This is Nicola’s story.

A bang. Loud, but not loud enough to lift me from the pages I am reading. Then I am pushed roughly from my seat as a man runs past. I look up in confusion and anger, then see a second man running after him, grasping onto a profusely bleeding upper leg.

About 2 metres away, there is a man with a shotgun.

A moment of confusion, then icy clarity: this man is a bandido. My newly acquired Portuguese confirms this when a woman sobs that these are thieves of the river. Pirates.

I scream for my family to dive down. All the passengers cower in the centre of the boat, on top of luggage and under hammocks.

Amid the chaos, men in balaclavas, and sporting machetes, seem to be everywhere. They scream for us to go downstairs.

Frantically, I translate these orders to my family and, together with the group of about 80 terrified passengers, we scramble down the stairs to the lower floor.

Another gunshot propels us to the back of the boat, trampling over people, crouching, lying as low as possible. Waiting.
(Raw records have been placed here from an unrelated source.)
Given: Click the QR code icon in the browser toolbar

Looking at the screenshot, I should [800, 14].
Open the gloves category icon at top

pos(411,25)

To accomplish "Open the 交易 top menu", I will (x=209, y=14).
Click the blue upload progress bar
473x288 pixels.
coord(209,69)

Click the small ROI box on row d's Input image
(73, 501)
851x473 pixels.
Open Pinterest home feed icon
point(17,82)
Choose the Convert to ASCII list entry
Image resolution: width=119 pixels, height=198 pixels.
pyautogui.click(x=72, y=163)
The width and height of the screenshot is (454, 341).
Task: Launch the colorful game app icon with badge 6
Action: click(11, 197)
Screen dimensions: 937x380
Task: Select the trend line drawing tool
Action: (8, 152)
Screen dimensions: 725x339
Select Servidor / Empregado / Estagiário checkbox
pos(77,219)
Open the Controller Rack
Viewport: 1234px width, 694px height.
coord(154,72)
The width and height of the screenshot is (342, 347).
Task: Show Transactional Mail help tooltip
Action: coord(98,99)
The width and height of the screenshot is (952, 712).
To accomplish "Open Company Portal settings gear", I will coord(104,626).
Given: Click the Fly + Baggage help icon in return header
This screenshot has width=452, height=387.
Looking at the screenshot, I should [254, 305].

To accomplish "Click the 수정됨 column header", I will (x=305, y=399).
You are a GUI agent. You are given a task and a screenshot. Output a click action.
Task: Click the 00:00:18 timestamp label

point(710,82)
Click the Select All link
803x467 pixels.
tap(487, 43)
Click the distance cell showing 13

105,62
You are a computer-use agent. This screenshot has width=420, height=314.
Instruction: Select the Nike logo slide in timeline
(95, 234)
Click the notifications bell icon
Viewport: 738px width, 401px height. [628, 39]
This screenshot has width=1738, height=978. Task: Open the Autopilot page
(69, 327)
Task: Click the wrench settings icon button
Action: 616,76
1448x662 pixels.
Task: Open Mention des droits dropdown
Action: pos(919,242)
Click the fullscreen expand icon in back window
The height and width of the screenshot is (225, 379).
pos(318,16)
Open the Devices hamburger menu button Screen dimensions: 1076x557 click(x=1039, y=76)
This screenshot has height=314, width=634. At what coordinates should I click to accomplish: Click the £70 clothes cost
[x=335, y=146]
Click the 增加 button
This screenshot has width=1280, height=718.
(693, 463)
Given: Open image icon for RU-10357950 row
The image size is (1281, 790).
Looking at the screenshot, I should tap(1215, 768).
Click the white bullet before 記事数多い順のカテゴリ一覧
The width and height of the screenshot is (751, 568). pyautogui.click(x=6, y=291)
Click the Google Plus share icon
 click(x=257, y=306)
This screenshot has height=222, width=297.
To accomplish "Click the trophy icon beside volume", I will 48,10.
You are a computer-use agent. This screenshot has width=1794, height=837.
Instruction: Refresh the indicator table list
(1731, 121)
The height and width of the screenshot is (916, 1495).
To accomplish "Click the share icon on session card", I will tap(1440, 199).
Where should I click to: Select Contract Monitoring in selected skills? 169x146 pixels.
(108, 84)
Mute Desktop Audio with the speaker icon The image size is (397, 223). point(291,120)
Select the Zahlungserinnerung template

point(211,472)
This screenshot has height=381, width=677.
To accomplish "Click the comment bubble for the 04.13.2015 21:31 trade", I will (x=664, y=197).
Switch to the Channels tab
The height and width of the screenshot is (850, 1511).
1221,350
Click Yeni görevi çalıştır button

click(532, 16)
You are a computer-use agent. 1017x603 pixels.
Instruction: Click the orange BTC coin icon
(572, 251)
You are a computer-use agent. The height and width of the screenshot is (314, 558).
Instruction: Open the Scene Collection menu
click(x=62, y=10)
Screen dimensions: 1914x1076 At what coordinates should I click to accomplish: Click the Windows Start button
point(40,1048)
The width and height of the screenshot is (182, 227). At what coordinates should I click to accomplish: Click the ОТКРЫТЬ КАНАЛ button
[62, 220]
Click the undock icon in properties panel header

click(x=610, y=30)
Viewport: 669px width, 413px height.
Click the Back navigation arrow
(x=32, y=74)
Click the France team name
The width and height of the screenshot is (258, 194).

Breathing.

With the frantic crying and praying all around us, I cannot make out the shouted orders.

“Èu preciso sua ajuda (I need your help),” I cry in a desperate plea to a local travelling with us. But what can he do?

The men are ordered to strip down to their underwear and are herded towards the armed men.

I beg my dad not to go, but as a man aggressively approaches, waving his machete and looking for hiding men, I beg him to go faster.

I am faced with the chilling realisation that they may kill my dad. Never before have I been this terrified. More orders: now it is our turn to strip; only women with young children may stay.

I frantically tie up my blonde hair, which screams “foreigner”. The last thing I want is to stand out.

“Take off your jewellery. Quickly,” screams the threat of the raised machete. I hurriedly obey before I am pushed into a deep black hole. Desperately my stepsister, stepmother and I shout for my dad. I hear his voice but I do not rest until I am crouched next to him, clinging to his arm.

Only after the cries of the now arriving women and babies subside do I take note of where we are: the small storage area below the decks of the ferry. There are no windows. Then they shut the trap door. It is hot, unbearably hot, and there is very little air. And there we crouch.

Eighty bodies compressed together in a small, dark hole. The hot, fetid air and our burning fear make it impossible to breathe. Sweat pours down our bodies. Except for the whimpering of the babies, there is silence.

We strain to hear what is happening above us. We are all facing the reality that we are about to die – most of us saw the faces of some of the pirates before they donned their balaclavas.